There is a motion that effectively serves the same purpose, Seabold said, but it needs a two-thirds vote to pass, which didn't happen Wednesday. The alternate motion is dubbed a “call for the previous question.”

At Wednesday’s meeting, both of Alpay’s debate-ending motions passed by a vote of 4-3 (with Trustees Addonizio, Sue Palazzo and Anna Bryson dissenting), which is not a two-thirds majority.

Although a call for the previous question may occur before any debate takes place, it is “more commonly moved after some debate has occurred,” Seabold said.

Despite the rules violation, the eventual votes on the contract and budget still stand, Seabold said.

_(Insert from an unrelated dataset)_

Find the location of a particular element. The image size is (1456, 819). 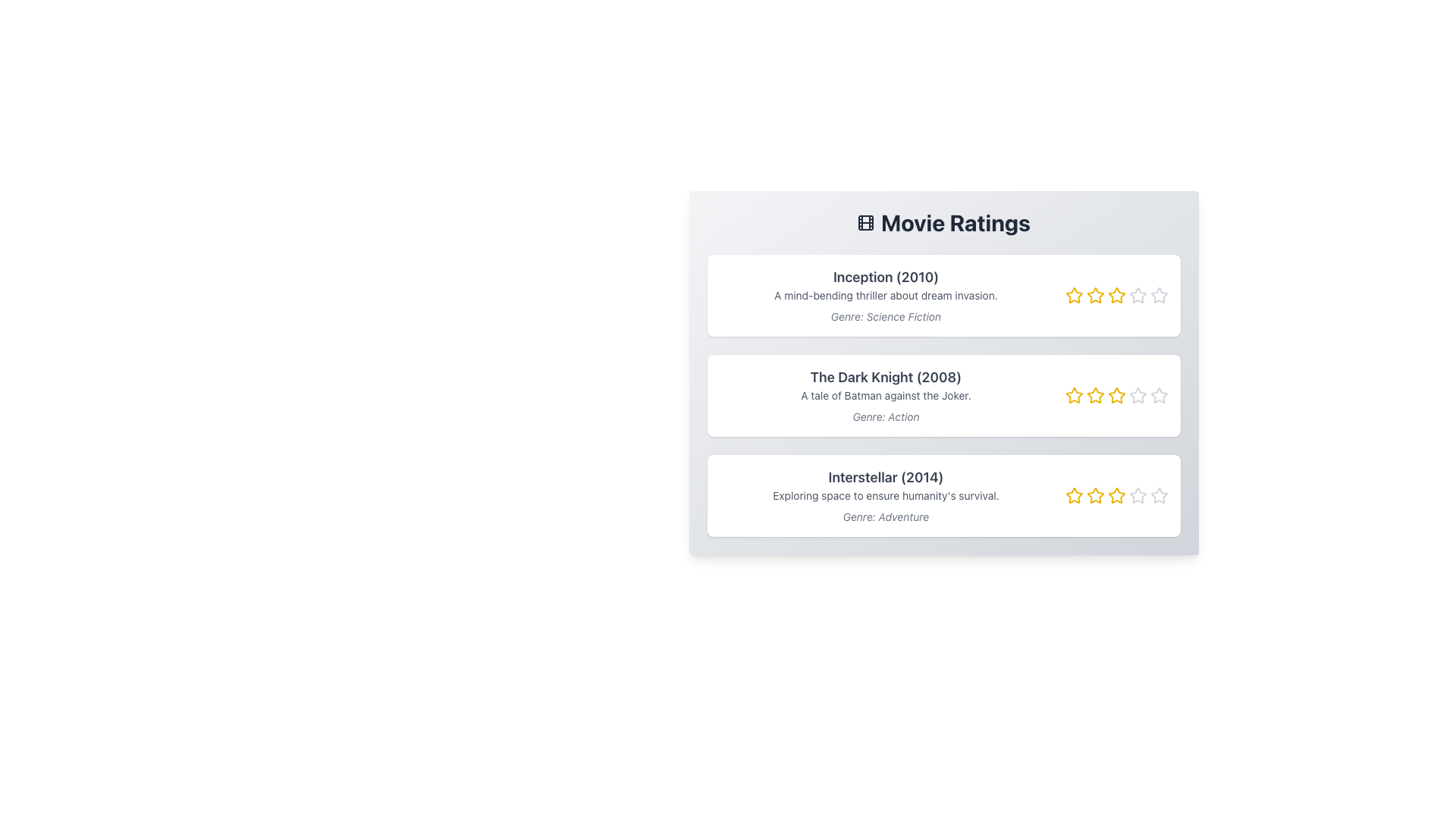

“Procedural errors of the sort we are contemplating would not nullify the adoption of a motion,” he said. “In general, the way to correct procedural errors is raise a ‘point of order’ at the time they are made.”

Addonizio did so at the time, but President Gary Pritchard said Alpay’s motion, seconded by Trustee Jack Brick, was allowable.

“You’re out of order, Trustee Addonizio. Robert’s Rules of Order,” Pritchard said. When Addonizio challenged him (as Seabold suggested), he responded: “No, we’re absolutely not going out of procedure.”

When Alpay was asked for comment Thursday, he submitted this statement:

My motion to move the previous question was proper, procedurally correct and received the required second. I would agree with Mr. Seabold that per Robert Rules, my motion requires a two-thirds majority to pass. That said, my reading of Roberts Rules does allow for alternate practices to be exercised by a governing body.  Such alternate practices, per Roberts Rules are also valid and binding on the board until such time a member makes a valid point of order regarding the application of the rule, at which point the governing body is required to revert to the written rules expressly set forth in Roberts Rules. Ellen failed to properly articulate anything to that effect in a point of order.  If Ellen wishes to reopen debate on the underlying issue, provided she is in compliance with Robert's Rules, that is certainly her prerogative.

Attempts to reach Pritchard for comment weren't successful.